(Beginning of SELECTED EXTRACT)
Menu:

 
CHRISTOPHER FINLAYSON (National) : It is always a pleasure to follow the person who is so happy to be the MP for Taupo. In 2004 National opposed the substantive legislation. We said that it was an unwarranted attack on judicial independence and that it would encourage ineffective and stupid complaints—in fact, that it would encourage a culture of complaints.
And colleagues of mine, like Judith Collins, who spoke against the legislation were indeed prophetic, because it has basically been a waste of time. We were right to oppose this legislation in 2004, and we are right to oppose this amendment bill, the Judicial Matters Bill.

That is not to say that complaints against members of the judiciary should be treated in a frivolous or light-hearted manner. This is, in fact, a very serious topic. Most judges conduct themselves competently and with integrity, consistent with the judicial oath they take when they are sworn in. But sometimes judges do indeed need to be disciplined.

The worst example I have come across in recent times is the 2005 case of a New York judge who jailed all 46 people in his courtroom after someone’s mobile phone went off. The judge was presiding over a domestic violence case in Niagara Falls when he was interrupted by the offending phone. He proceeded to rage: “Every single person is going to jail in this courtroom unless I get that instrument now. If anybody believes I’m kidding, ask some of the folks that have been here for a while. You are all going.” When nobody owned up, the judge was true to his word and ordered the arrest of every single person in the courtroom, with bail set at US$1,500 per person. Those who could not stump up the money were shackled and taken to prison. This judge was later removed from the bench, with the chairman of the state commission on judicial conduct describing his actions as “two hours of inexplicable madness”.

Then there is the case of Justice Peter Smith, who was the judge in the famous Da Vinci Code case. He entered into vitriolic correspondence with a law firm in England that he had hoped would employ him as a consultant. He then failed to recuse himself in a case involving that firm. The Court of Appeal was very critical of the judge’s actions, describing them as “somewhat extraordinary”. Then there was the famous case in 1983 of circuit judge Bruce Campbell in England, who was dismissed for smuggling substantial amounts of cigarettes and whisky into the country on his private yacht. Thankfully, we have never had anything like that.
(End of SELECTED EXTRACT)
(Beginning of SUPPLIED MATERIAL)
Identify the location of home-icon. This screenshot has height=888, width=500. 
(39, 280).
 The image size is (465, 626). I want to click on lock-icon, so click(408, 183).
(End of SUPPLIED MATERIAL)
■ **WHAT YOU WILL DO**
A. Do these statements agree with the speech on the Judicial Matters Bill? For each, answer yes or no and quote the words of the speech that decide it. (i) The New York judge set bail at US$1,500 per person. (ii) Justice Peter Smith recused himself from a case involving the law firm he had corresponded with. (iii) Bruce Campbell was dismissed for smuggling cigarettes and whisky on his private yacht.
B. In the speech on the Judicial Matters Bill, how did the chairman of the state commission on judicial conduct describe the New York judge's actions?
C. Write the next part of the speech on the Judicial Matters Bill, picking up after its final sentence.

■ **RESULTS**
A.
(i) Yes: "with bail set at US$1,500 per person"
(ii) No: "He then failed to recuse himself in a case involving that firm."
(iii) Yes: "who was dismissed for smuggling substantial amounts of cigarettes and whisky into the country on his private yacht"

B. As "two hours of inexplicable madness".

C.
In fact, the annual report of the Judicial Conduct Commissioner for 2006-07 makes very impressive reading. In that financial year 92 complaints were received, and there were 11 unfinalised complaints from the previous year. As Dr Worth said, 72 of those complaints were dismissed, and the number of unfinalised complaints at 31 July was 31. No complaints were referred to the head of bench under section 17 of the Act, and no complaints were referred to the head of bench at the outset with the consent of the complainant because of a conflict of interest. It appears from reading the report that by far the most common complaint was that a decision, ruling, or order of a judge was wrong. But that simply cannot be a ground for complaint to this type of disciplinary body; such complaints are utterly misconceived.

Other grounds of complaint included rudeness, inappropriate remarks, failure to listen, and bias. There are various ways in which these matters can be dealt with. We can take for example a judge who is always being rude or who is taking too long to write a judgment. The sensible thing to do is to have a senior member of the profession have a quiet discussion with the relevant head of bench, who can then sort it out. That is the National Party approach—do it subtly, but do it effectively.

The Labour Party approach is illustrated by this foolish legislation: set up an office, create procedures, appoint a commissioner, and then bring on the inevitable amendment bill that seeks to appoint a deputy commissioner. The next thing we will have is a registrar, a council of worthies, hundreds of bureaucrats, and, lo and behold, a culture of complaint being encouraged and nurtured. There are plenty of litigants out there who, having lost their cases, will personalise them against judges. They are encouraged by this ridiculous regime to make complaints.

Of course, judges can be rude, grumpy, or discourteous. In many cases one can hardly blame them, given the quality of submissions they have to hear from lawyers. But are we such a weak-kneed, sissy society that if a judge barks at us we have to run off to some judicial complaints body? I do not think so.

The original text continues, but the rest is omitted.